Start of Available data

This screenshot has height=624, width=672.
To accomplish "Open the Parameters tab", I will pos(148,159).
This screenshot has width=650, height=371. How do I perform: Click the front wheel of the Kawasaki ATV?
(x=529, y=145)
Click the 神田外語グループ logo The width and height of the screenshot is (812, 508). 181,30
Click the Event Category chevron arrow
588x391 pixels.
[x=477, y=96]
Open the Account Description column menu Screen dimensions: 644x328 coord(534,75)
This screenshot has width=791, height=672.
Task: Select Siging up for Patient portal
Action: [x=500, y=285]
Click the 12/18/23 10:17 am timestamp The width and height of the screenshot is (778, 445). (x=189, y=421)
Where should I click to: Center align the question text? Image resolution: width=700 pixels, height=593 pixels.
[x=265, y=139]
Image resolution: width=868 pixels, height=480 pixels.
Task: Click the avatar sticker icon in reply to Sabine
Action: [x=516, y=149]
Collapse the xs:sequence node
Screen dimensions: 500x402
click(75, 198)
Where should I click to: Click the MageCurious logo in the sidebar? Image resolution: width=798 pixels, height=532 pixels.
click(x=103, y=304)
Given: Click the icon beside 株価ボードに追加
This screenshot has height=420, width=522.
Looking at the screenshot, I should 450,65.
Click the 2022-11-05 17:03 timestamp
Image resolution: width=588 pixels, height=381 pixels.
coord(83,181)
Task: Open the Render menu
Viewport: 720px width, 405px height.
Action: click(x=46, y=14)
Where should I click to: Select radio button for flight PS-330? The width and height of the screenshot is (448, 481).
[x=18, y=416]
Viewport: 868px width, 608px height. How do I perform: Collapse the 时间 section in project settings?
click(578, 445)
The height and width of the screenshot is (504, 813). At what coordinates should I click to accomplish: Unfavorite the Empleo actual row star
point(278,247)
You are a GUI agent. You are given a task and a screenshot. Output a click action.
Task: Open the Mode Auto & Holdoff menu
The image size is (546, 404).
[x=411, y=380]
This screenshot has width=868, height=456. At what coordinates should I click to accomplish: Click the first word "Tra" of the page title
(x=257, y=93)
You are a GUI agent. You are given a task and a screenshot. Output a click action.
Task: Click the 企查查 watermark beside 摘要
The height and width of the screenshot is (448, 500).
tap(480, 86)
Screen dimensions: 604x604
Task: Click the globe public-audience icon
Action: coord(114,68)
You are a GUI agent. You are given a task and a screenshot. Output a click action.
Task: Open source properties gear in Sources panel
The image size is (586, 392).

End of Available data

== About this task ==
Every record is to be retyped exactly as given.

== Solution for this task ==
This screenshot has height=624, width=672.
To accomplish "Open the Parameters tab", I will pos(148,159).
This screenshot has width=650, height=371. How do I perform: Click the front wheel of the Kawasaki ATV?
(x=529, y=145)
Click the 神田外語グループ logo The width and height of the screenshot is (812, 508). 181,30
Click the Event Category chevron arrow
588x391 pixels.
[x=477, y=96]
Open the Account Description column menu Screen dimensions: 644x328 coord(534,75)
This screenshot has width=791, height=672.
Task: Select Siging up for Patient portal
Action: [x=500, y=285]
Click the 12/18/23 10:17 am timestamp The width and height of the screenshot is (778, 445). (x=189, y=421)
Where should I click to: Center align the question text? Image resolution: width=700 pixels, height=593 pixels.
[x=265, y=139]
Image resolution: width=868 pixels, height=480 pixels.
Task: Click the avatar sticker icon in reply to Sabine
Action: [x=516, y=149]
Collapse the xs:sequence node
Screen dimensions: 500x402
click(75, 198)
Where should I click to: Click the MageCurious logo in the sidebar? Image resolution: width=798 pixels, height=532 pixels.
click(x=103, y=304)
Given: Click the icon beside 株価ボードに追加
This screenshot has height=420, width=522.
Looking at the screenshot, I should 450,65.
Click the 2022-11-05 17:03 timestamp
Image resolution: width=588 pixels, height=381 pixels.
coord(83,181)
Task: Open the Render menu
Viewport: 720px width, 405px height.
Action: click(x=46, y=14)
Where should I click to: Select radio button for flight PS-330? The width and height of the screenshot is (448, 481).
[x=18, y=416]
Viewport: 868px width, 608px height. How do I perform: Collapse the 时间 section in project settings?
click(578, 445)
The height and width of the screenshot is (504, 813). At what coordinates should I click to accomplish: Unfavorite the Empleo actual row star
point(278,247)
You are a GUI agent. You are given a task and a screenshot. Output a click action.
Task: Open the Mode Auto & Holdoff menu
The image size is (546, 404).
[x=411, y=380]
This screenshot has width=868, height=456. At what coordinates should I click to accomplish: Click the first word "Tra" of the page title
(x=257, y=93)
You are a GUI agent. You are given a task and a screenshot. Output a click action.
Task: Click the 企查查 watermark beside 摘要
The height and width of the screenshot is (448, 500).
tap(480, 86)
Screen dimensions: 604x604
Task: Click the globe public-audience icon
Action: coord(114,68)
You are a GUI agent. You are given a task and a screenshot. Output a click action.
Task: Open source properties gear in Sources panel
The image size is (586, 392).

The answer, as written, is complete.